◆ **What needs to be done**
Give again only the lines from the line that holds "Screen dimensions: 664x516" to the end of the data, inclusive, omitting all pictures.

◆ **Supplied entries**

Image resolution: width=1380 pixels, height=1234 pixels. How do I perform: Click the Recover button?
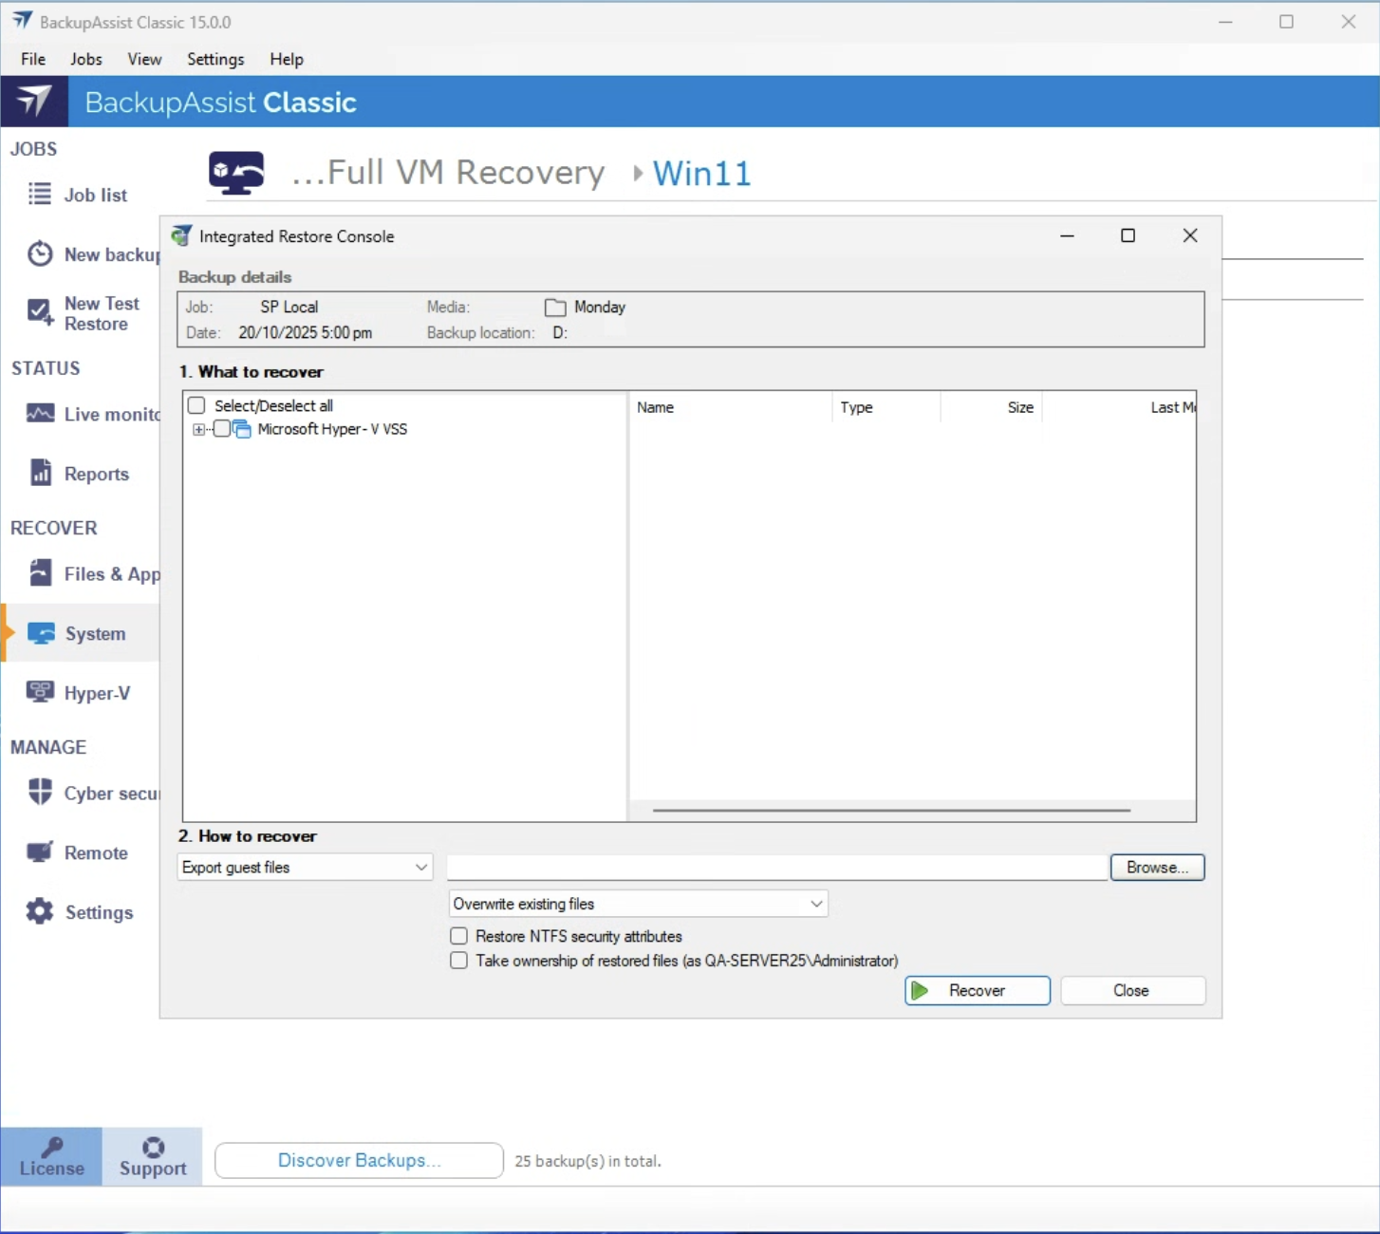coord(977,990)
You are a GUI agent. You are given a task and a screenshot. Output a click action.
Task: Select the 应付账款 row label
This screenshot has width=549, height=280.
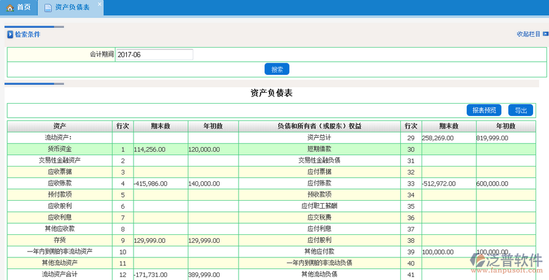(319, 183)
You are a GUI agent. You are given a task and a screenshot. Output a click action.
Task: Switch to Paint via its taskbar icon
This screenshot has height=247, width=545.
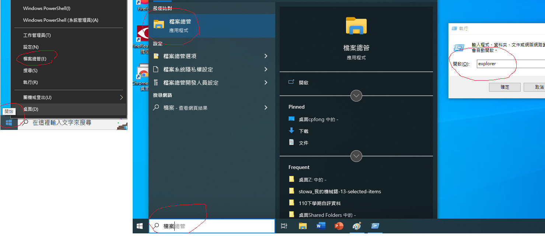pos(357,226)
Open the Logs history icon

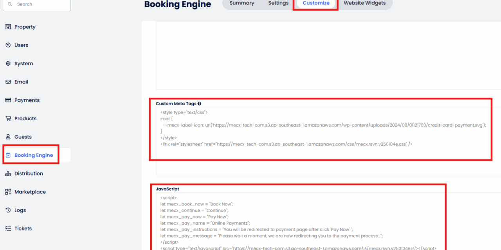pyautogui.click(x=8, y=210)
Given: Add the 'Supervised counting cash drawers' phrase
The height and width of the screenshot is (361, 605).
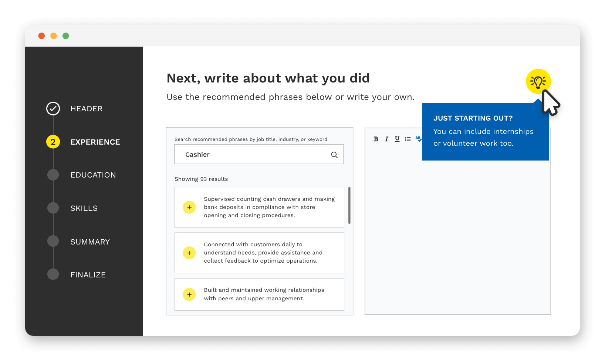Looking at the screenshot, I should point(189,208).
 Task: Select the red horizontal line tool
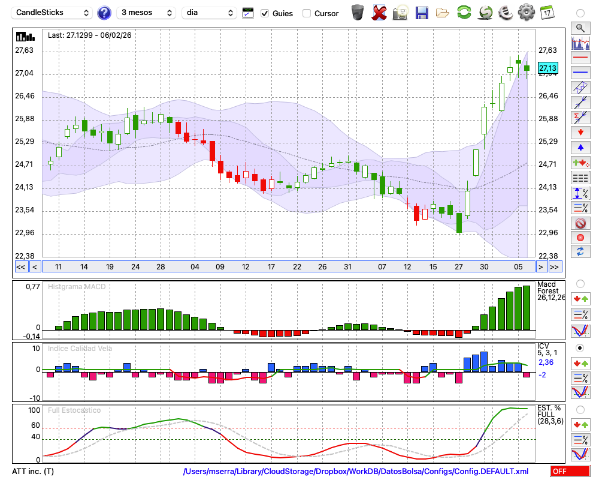[x=580, y=58]
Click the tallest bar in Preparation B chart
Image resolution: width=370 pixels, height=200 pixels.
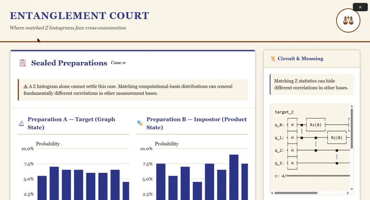[234, 177]

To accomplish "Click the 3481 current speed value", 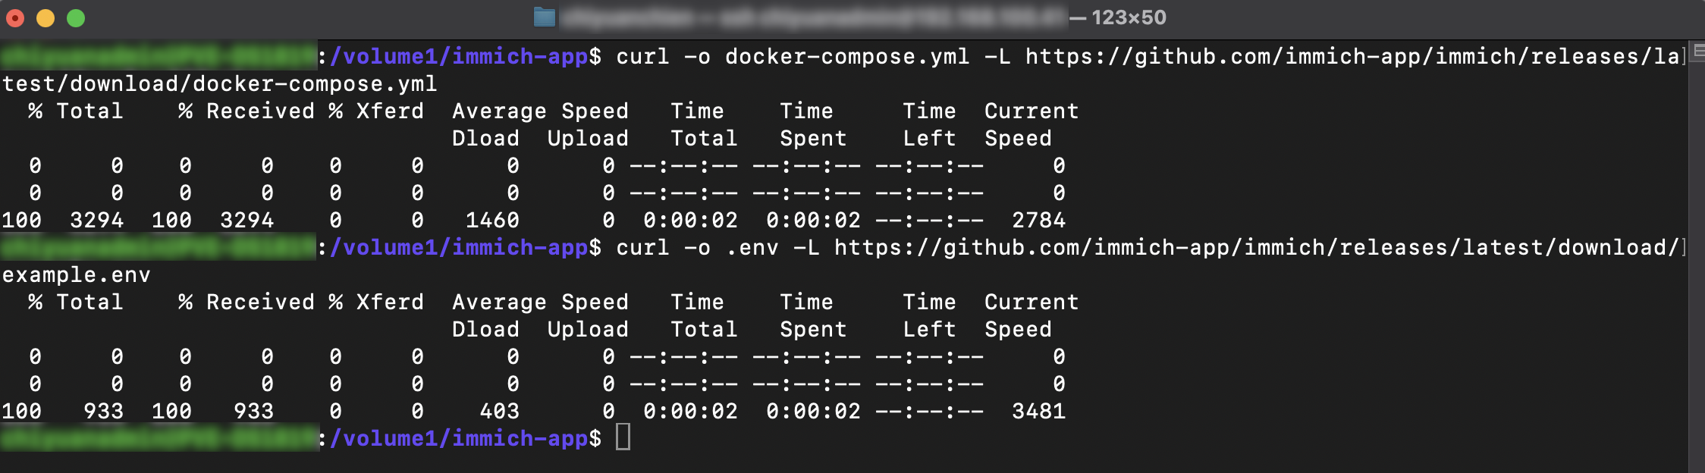I will (1039, 412).
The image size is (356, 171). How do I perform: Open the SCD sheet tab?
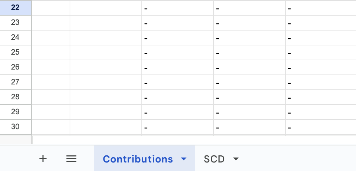pyautogui.click(x=214, y=159)
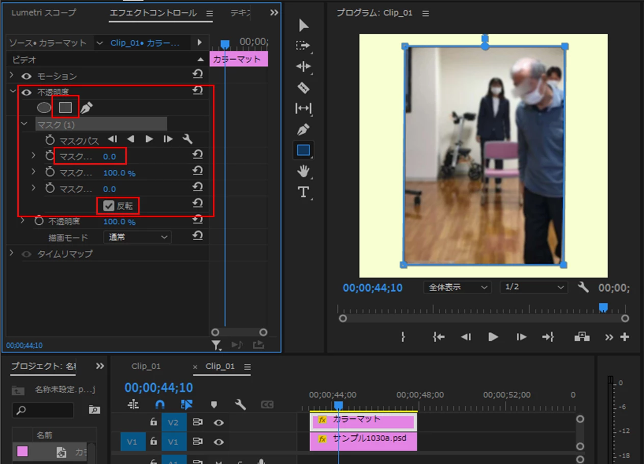This screenshot has height=464, width=644.
Task: Open the 全体表示 zoom level dropdown
Action: pyautogui.click(x=457, y=287)
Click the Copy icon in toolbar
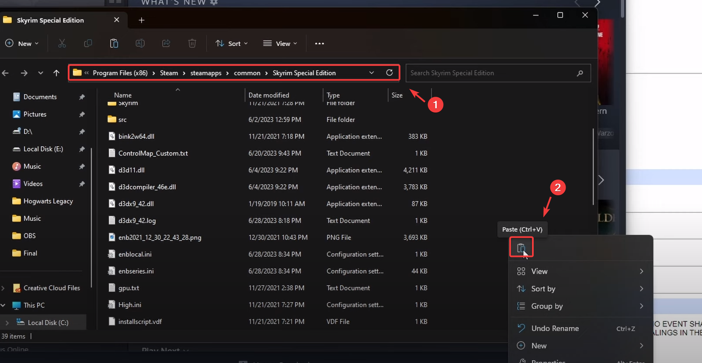Viewport: 702px width, 363px height. [88, 43]
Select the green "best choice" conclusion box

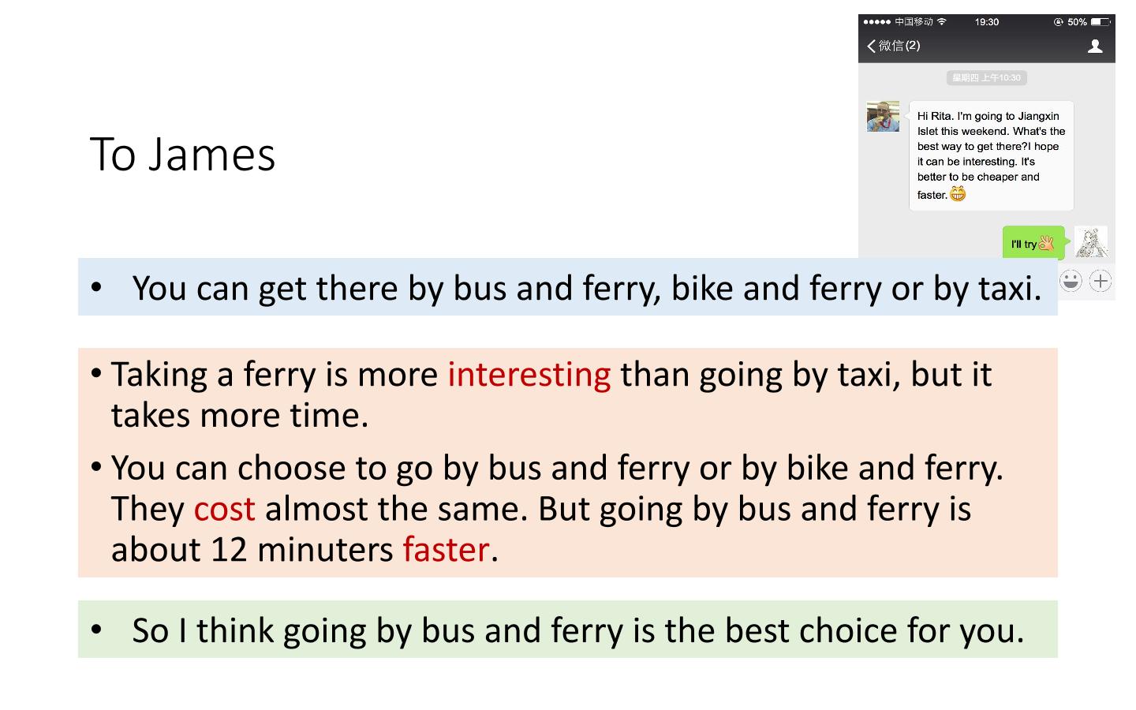pos(568,630)
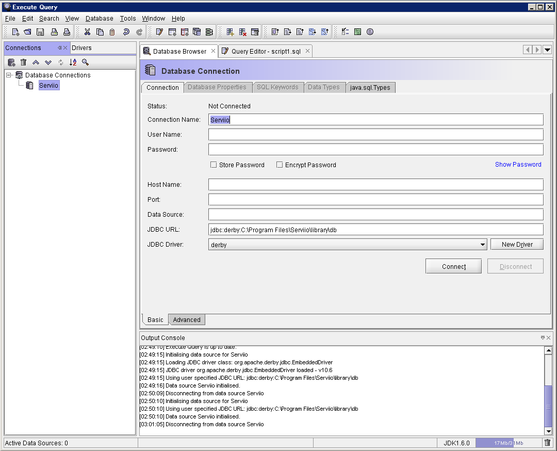Click the New Connection icon in Connections panel

point(11,62)
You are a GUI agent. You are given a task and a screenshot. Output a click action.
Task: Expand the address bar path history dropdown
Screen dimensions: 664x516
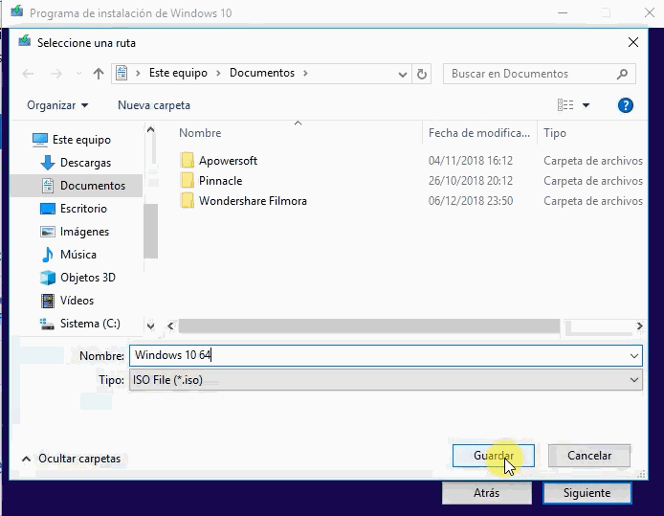403,74
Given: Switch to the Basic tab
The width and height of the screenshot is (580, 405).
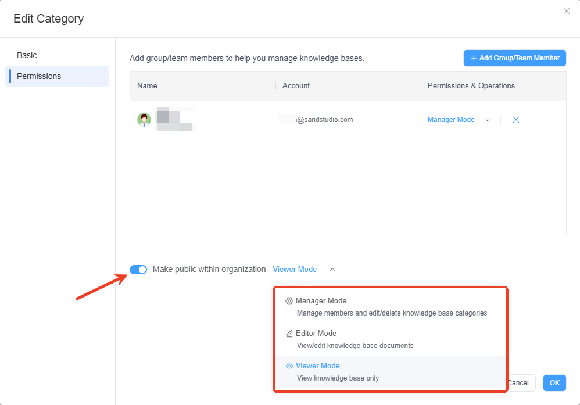Looking at the screenshot, I should click(27, 55).
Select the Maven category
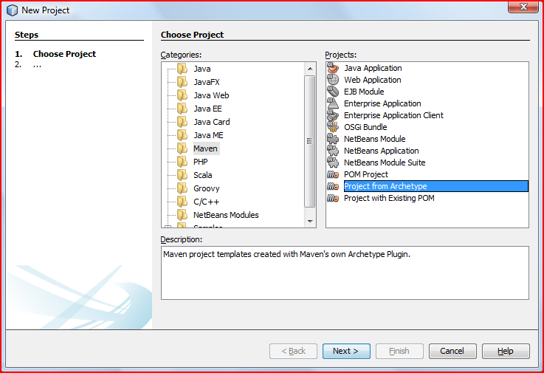Image resolution: width=544 pixels, height=373 pixels. (x=205, y=148)
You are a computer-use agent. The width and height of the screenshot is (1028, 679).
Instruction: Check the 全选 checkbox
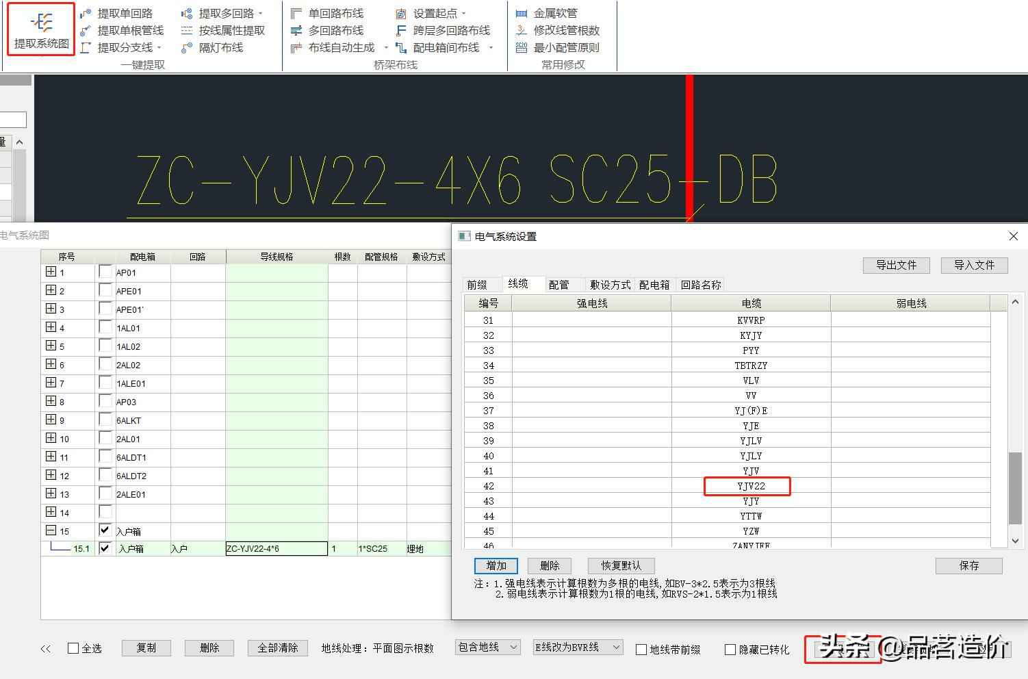73,648
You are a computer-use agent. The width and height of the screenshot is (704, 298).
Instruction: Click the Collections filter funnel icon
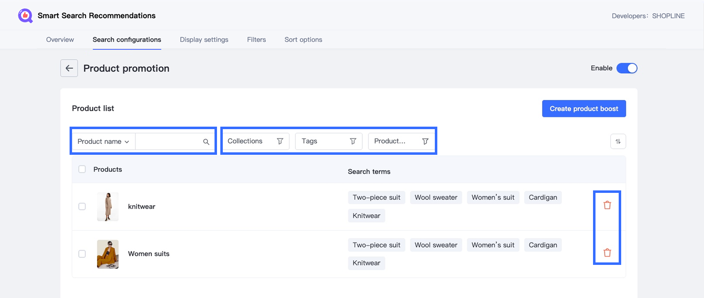280,141

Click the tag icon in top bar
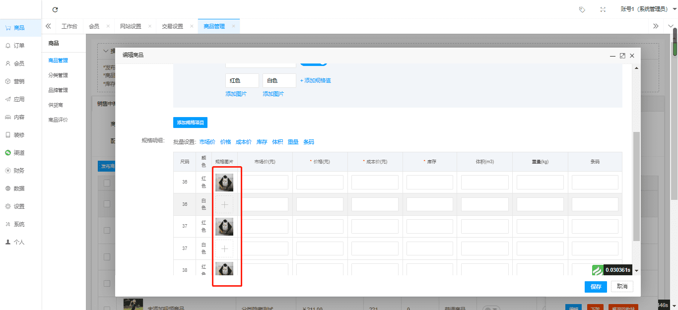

◆ **Written solution**
Screen dimensions: 664x516
403,74
Given: Switch to the Basic tab
The width and height of the screenshot is (580, 405).
Looking at the screenshot, I should click(27, 55).
Select the Maven category
Image resolution: width=544 pixels, height=373 pixels. (x=205, y=148)
You are a computer-use agent. The width and height of the screenshot is (1028, 679).
Instruction: Check the 全选 checkbox
73,648
You are a computer-use agent. The width and height of the screenshot is (704, 298).
Instruction: Click the Collections filter funnel icon
280,141

Click the tag icon in top bar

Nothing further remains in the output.